In the beginning, it was a totally different sort of adventure, in a way, because there was no play. There was only a card game. The overall development time was more than a year, and [director Robert Lepage] started by improvising with the actors. Nobody really knew what kind of story it would be. A lot of the time was just being there with the actors, watching improvs and being very spontaneous, because I just pulled stuff from stock to have on the rehearsal stage.

And really, in essence, it was playing around. I didn’t really have a conversation with Robert like, “Okay, here are my designs, and this will happen.” It was more, “Today we’re going to rehearse Paris in the 60s.” And then I had seven actors standing saying, “Hey, what am I going to wear?” And out of that characters developed.

But you weren’t only working with Schaubühne’s preexisting stock – weren’t you also designing costumes? 

Using the stock was a way of exploring what the show could look like and what those characters could look like. And then from that building what we needed, designing, making in the workshops. The great thing about Schaubühne, the really special thing, is that they still have their own workshops for stage building and for costuming. We wouldn’t have been able to do that amount of costumes and in that detail if we didn’t have the stock and the workshops.

And developing the costumes with the workshops was fantastic, because just the amount of money that would have been needed to buy everything that we needed would never have been possible any other way. By the time we had the second round of improvs, we knew basically the main characters, the main structure was there, and we had, after the summer break, three weeks of stage rehearsal time. So, by the time we started rehearsals, I knew we would have to have all the costumes and then a really intense time of pulling fabrics and doing the designs and then having fittings.

Glaube, Geld, Krieg und Liebe, Photo: © Gianmarco Bresadola, 2024 

In Territorium, you’re working with a piece that is not psychological theatre. How do you approach this kind of costuming work?

It’s interesting because with Marco, what’s really clear is that he thinks very visually for the whole production and show. It’s a play whose major plot points deal with Brände, fires. “What is a burned body?” is an image that he brought very early on to the process. How do we translate that so that it is also abstract and still feels alive in touch, and right for the actors? 

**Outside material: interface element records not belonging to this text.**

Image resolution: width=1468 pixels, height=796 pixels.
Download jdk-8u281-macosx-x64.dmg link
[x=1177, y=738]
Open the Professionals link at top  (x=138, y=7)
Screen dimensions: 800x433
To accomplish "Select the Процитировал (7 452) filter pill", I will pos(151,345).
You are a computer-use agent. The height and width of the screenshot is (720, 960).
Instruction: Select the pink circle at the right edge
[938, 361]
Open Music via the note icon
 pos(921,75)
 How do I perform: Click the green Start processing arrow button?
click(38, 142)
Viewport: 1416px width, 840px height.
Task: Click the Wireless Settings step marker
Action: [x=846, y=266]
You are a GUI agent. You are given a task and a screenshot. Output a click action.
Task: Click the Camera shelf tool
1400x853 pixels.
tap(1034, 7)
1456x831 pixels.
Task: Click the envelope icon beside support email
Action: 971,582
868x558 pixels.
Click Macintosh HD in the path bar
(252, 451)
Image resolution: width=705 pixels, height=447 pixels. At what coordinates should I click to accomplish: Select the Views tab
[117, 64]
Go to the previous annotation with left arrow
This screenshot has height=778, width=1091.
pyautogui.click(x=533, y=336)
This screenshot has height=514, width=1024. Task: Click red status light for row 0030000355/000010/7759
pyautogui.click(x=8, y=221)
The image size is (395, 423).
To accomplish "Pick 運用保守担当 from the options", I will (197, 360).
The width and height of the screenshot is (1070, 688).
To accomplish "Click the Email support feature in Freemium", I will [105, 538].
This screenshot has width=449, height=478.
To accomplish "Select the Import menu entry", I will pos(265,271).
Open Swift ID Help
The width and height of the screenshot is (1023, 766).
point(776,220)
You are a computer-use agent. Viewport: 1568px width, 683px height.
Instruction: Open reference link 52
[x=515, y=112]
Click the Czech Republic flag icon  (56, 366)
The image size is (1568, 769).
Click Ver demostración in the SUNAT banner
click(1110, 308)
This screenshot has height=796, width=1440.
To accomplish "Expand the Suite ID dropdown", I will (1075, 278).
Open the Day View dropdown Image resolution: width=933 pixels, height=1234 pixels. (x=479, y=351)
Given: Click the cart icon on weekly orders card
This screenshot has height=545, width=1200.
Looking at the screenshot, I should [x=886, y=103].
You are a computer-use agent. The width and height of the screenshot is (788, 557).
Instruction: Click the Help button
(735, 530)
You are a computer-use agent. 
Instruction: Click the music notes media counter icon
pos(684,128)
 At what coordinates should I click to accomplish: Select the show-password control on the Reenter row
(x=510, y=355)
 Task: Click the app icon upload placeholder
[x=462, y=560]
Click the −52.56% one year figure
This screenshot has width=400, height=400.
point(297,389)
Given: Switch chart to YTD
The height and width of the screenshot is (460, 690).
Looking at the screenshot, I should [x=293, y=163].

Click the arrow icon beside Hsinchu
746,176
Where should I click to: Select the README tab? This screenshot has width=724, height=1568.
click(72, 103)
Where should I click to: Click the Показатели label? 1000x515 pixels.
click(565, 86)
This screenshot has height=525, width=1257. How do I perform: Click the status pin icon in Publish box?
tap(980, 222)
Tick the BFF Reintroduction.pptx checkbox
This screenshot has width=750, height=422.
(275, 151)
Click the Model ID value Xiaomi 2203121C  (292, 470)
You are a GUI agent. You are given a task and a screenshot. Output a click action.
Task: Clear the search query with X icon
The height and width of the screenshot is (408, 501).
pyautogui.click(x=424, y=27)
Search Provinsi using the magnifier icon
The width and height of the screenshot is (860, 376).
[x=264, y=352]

You’ve spoken a lot about the Schaubühne being one of the last of Berlin’s theatres with its own workshops. Do you see that threatened by the recent culture cuts?

We’re very worried about the very cynical way that Joe Chialo and Kai Wegner are thinking about theatre. The workshops are not directly in danger as a result of these cuts, but I’m really worried about how the work of all theatremakers is threatened by them.

Will that constrain the kind of costumes you can design and what audiences see on stage?

Of course, the nightmare vision is that we have costumes sponsored by Tesla. 

What do you think the Tesla-sponsored costumes would look like?

Shit.

  • Glaube, Geld, Krieg und Liebe, Jan 10-12, Schaubühne, German with English surtitles, details.
  • Territorium, Jan 23, 25-29, Schaubühne, details.